Saturday, March 28, 2020

Algorithmic stock trading is annoying but doesn't call for for machine breaking

I'm not a big financial guy but, like may others, I have been glumly tracking our investment portfolio - our retirement fund - in its inexorable downward spiral throughout the COVID-19 outbreak.
It does seem to be the case that the stock markets are more volatile than they used to be. When things go wrong, they go very wrong, and simularly, during the good times, the markets tend to react excessively (which is not such a big problem, but it's still a problem).

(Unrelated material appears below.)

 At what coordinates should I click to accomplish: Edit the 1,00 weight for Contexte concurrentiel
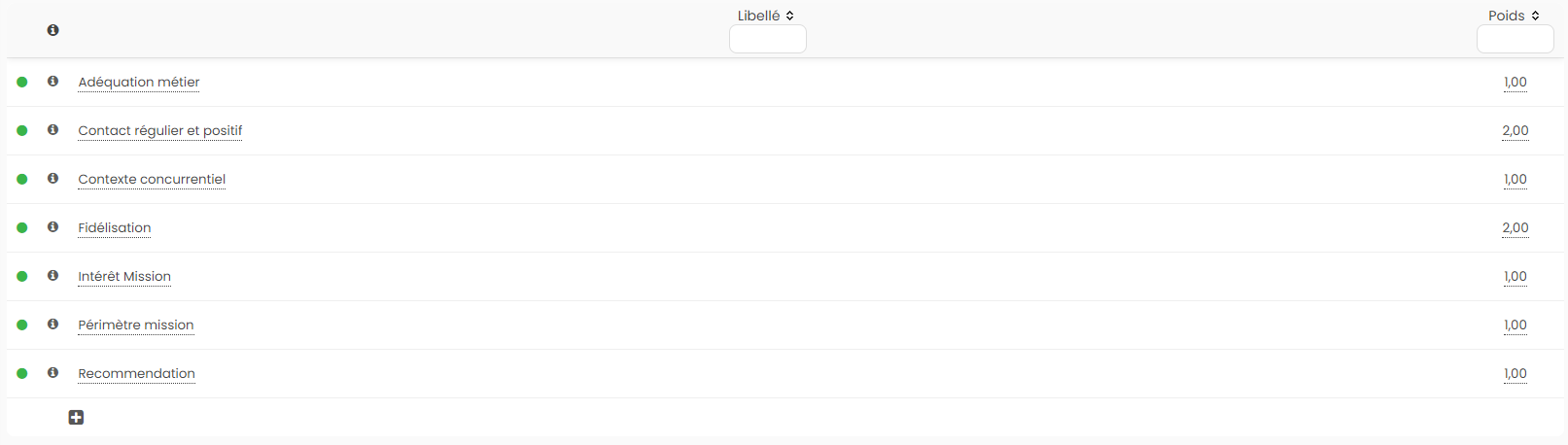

One reason for this increased votality is the advent of computerized, or algorithmic, trading. Thousands of computers initiate and execute stock market trades automatically, based on preprogrammed algorithms that follow market changes on a second-by-second (or even micro-second) basis. High-frequency algorithmic trading is an even more extreme version, where compters place thousands of orders at blindingly fast speeds, looking to cash in on many, many tiny individual profits.
This is much quicker, cheaper and more reliable/consistent than human trading. But, despite advances in AI, it lacks the subtlety, imagination and lateral thinking of human involvement. It also lacks a sense of perspective and restraint, and when the markets are falling, as they have been recently, computerized trading will tend to exaggereate and exacerbate the downward trend.
Given that anywhere from 60% to 80% of trading is now algorithm-based, the effects of algorithmic trading are huge, and the markets can swing wildly as a result. In technical jargon, it amplifies systemic risks, and it increases uncertaintly in already uncertain times. It can also react mindlessly to fake orders, or"spoofing", and sometimes algorithms can, and do, go wrong, which can lead to large errors in stock pricing.
Of course, the flip side is that, in a bull market, computers exaggerate trends in the other direction, although we tend not to complain about it then. So, we end up with an unnecessarily exaggerated roller-coaster ride of a stock market.
And what is my point in making these observations? Nothing really. I'm not proposing a Luddite-style machine-breaking. Not just yet. Our investments are (mainly) long-term, and the market will come back up again eventually. But is a bit annoying that when we have to liquidate funds for spending money, stock prices may be unnecesarily depressed because of a load of unimaginative computers.